Exodus from Florida public schools predicted before 2008 science standards adoption never materialized

Nearly a decade ago – on February 19, 2008 – Florida’s State Board of Education adopted new science standards for the K-12 schools that explicitly included biological evolution by a narrow 4-3 vote.

Just before the vote, ten individuals opposing the proposed standards and ten supporting them spoke to the board.  The final speaker opposing the proposed standards was John Stemberger, who was then and continues to be the President of the Florida Family Policy Council.  During his remarks, Stemberger warned that thousands of parents who were members of evangelical churches would withdraw their children from the public schools if the proposed standards were adopted.

While some evangelical parents (and parents from other faith traditions) have chosen to have their children educated in schools tied to their churches, there hasn’t been a mass exodus from the public schools since the 2007-2008 school year, during which the SBOE meeting was held.

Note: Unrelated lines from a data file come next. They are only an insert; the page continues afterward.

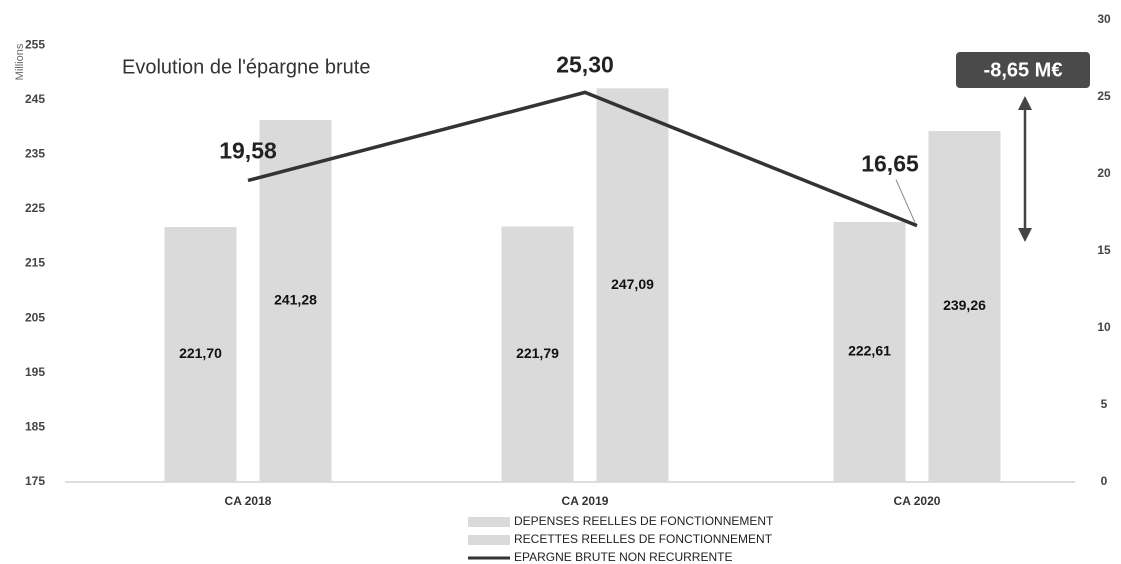 The image size is (1121, 564). Describe the element at coordinates (918, 501) in the screenshot. I see `x-tick-label: CA 2020` at that location.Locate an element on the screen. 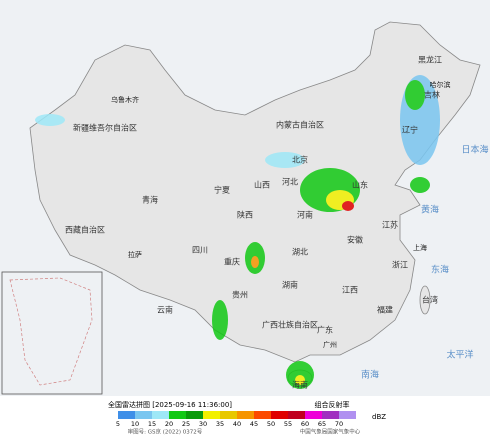  province-label: 北京 is located at coordinates (300, 160).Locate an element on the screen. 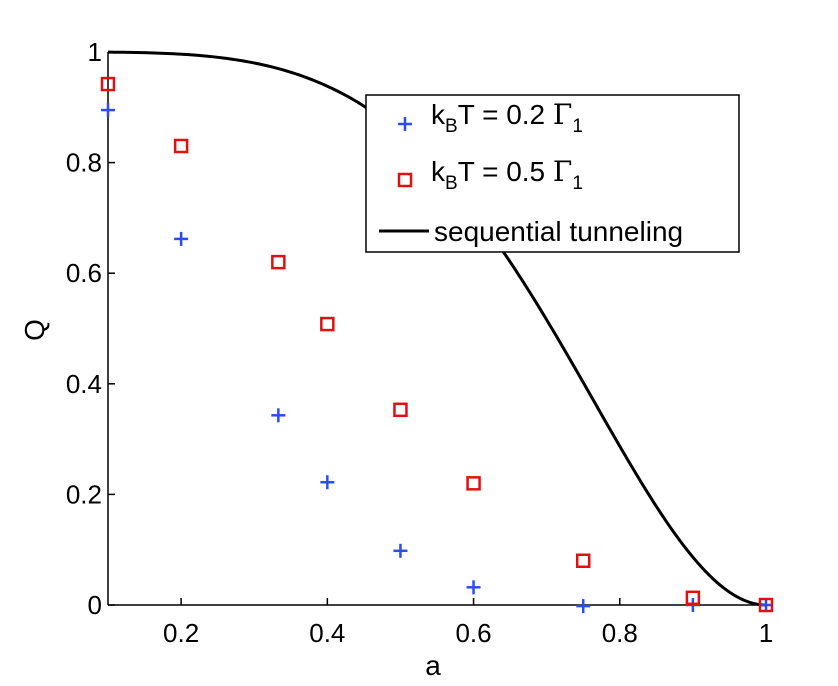 Image resolution: width=838 pixels, height=686 pixels. x-tick-label: 0.8 is located at coordinates (620, 633).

The plot compares the numbers of students in three K-12 sectors – public, private and homeschooled – as percentages of the total of the three sectors for the 2007-2008 and 2016-2017 school years.  The numbers come from the Florida Department of Education website.

The market shares held by the three sectors have changed only slightly in the decade since the SBOE science standards vote.  The public school share (which includes charters) has edged down from 87.1% to 86.1%.  Private schools have risen only slightly from 11.0% to 11.3%, despite the rapid growth in state-supported scholarships for private school students.  The number of homeschooled students has risen substantially from 56,650 to 87,462, but as a percentage of the total the increase is small (1.9% to 2.7%).